As the approximation of \(x\), we then compute

(12.12)#\[ \bar{x} = A^{+}y. \]

If \(A\) is invertible \(\Rightarrow A^{+} = A^{-1} \Rightarrow \bar{x} = x\), and we obtain the exact solution.
If A is singular, and \(y \in \text{col}(A)\), then \(\bar{x}\) is the solution which minimizes \(||\bar{x}||_{2}\) as \(( \bar{x} + \text{null}(A))\), and all are possible solutions.
If A is singular, and \(y \notin \text{col}(A)\), then \(\bar{x}\) is the least-squares solution which minimizes \(|| A \bar{x} - y ||_{2}\)

Some useful properties of the pseudo-inverse are:

(12.13)#\[\begin{split} \begin{align} A^{+}u_{i} &= \begin{cases} \frac{1}{\sigma_{i}} v_{i}, \quad i \leq r \\ 0, \quad i > r \end{cases} \\ (A^{+})^{\top} v_{i} &= \begin{cases} \frac{1}{\sigma_{i}} u_{i}, \quad i \leq r \\ 0, \quad i > r \end{cases} \end{align} \end{split}\]

From which follows that \(A \in \mathbb{R}^{m \times n}\) with n linearly independent columns \(A^{\top}A\) is invertible. The following relations apply to \(A^{+}\):

(12.14)#\[\begin{split} A^{+} = \begin{cases} (A^{\top} A)^{-1} A^{\top}, \quad \text{if } \text{rank}(A) = n \\ A^{\top}(A A^{\top})^{-1}, \quad \text{if } \text{rank}(A) = m \end{cases} \end{split}\]

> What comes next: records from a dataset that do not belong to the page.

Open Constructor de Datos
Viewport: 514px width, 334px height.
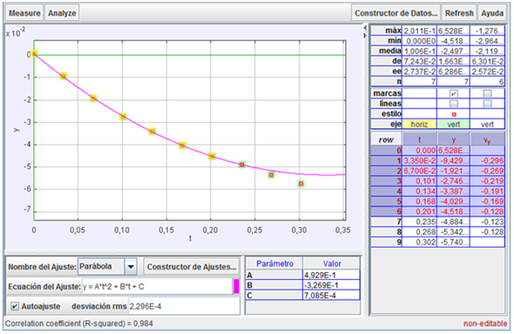pos(396,13)
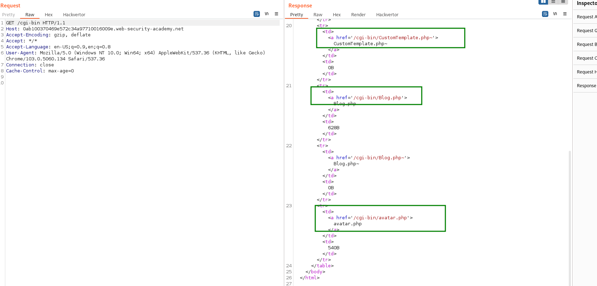Open the Response panel hamburger menu

(x=565, y=14)
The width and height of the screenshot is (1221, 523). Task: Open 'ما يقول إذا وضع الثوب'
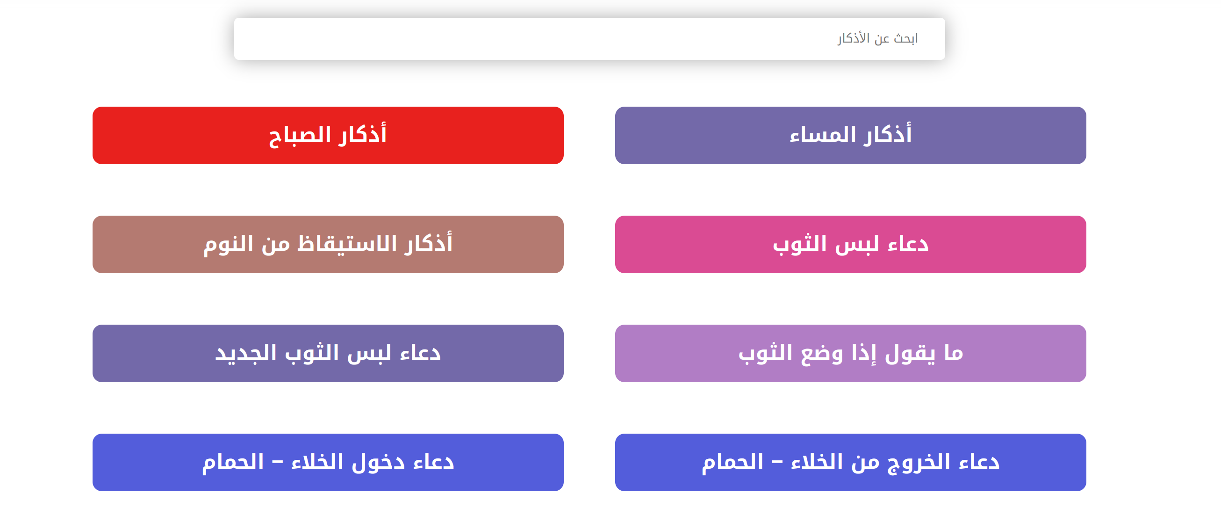[850, 353]
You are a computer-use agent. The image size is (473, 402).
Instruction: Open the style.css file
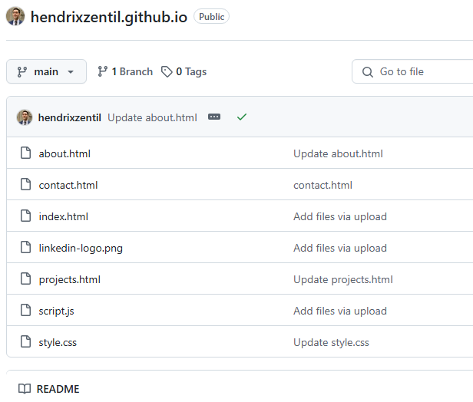point(58,342)
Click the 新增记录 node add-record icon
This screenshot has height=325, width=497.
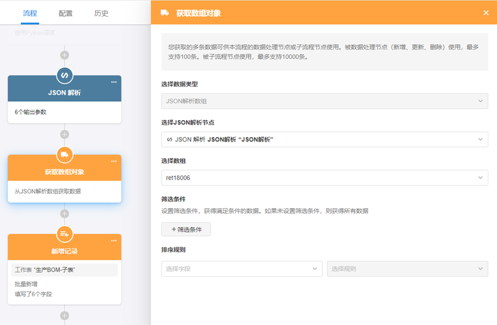(64, 234)
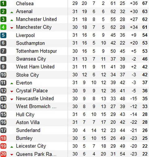
Task: Click Everton's green up-arrow indicator
Action: (x=12, y=83)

12.2. Principal Component Analysis#

To further discern information in our data which is not required for our defined task, be it classification or regression, we can apply principal component analysis to reduce the dimensionality. Principal component analysis finds the optimal linear map from a \(D\)-dimensional input to the design matrix on a \(K\)-dimensional space. Expressing this relation in probabilistic terms, we speak of a linear map \(D \rightarrow K\) with maximum variance \(\Longrightarrow\) “autocorrelation” of the input data. This linear map can be written the following way in matrix notation:

../_images/ae_svd_dataset.png — Fig. 12.5 SVD applied to dataset \(X\) of \(D\)-dimensional vectors \(x_n\).#

(12.15)#\[ X = U S V^{\top} \]

Here, \(U\) are the left singular vectors, \(S\) are the singular values, and \(V^{\top}\) are the right singular values. This dimensionality reduction is achieved through the singular value decomposition (SVD). What we seek to achieve is to compress

(12.16)#\[ \underset{D \times N}{x} \rightarrow \underset{D \times N}{\hat{x}}, \]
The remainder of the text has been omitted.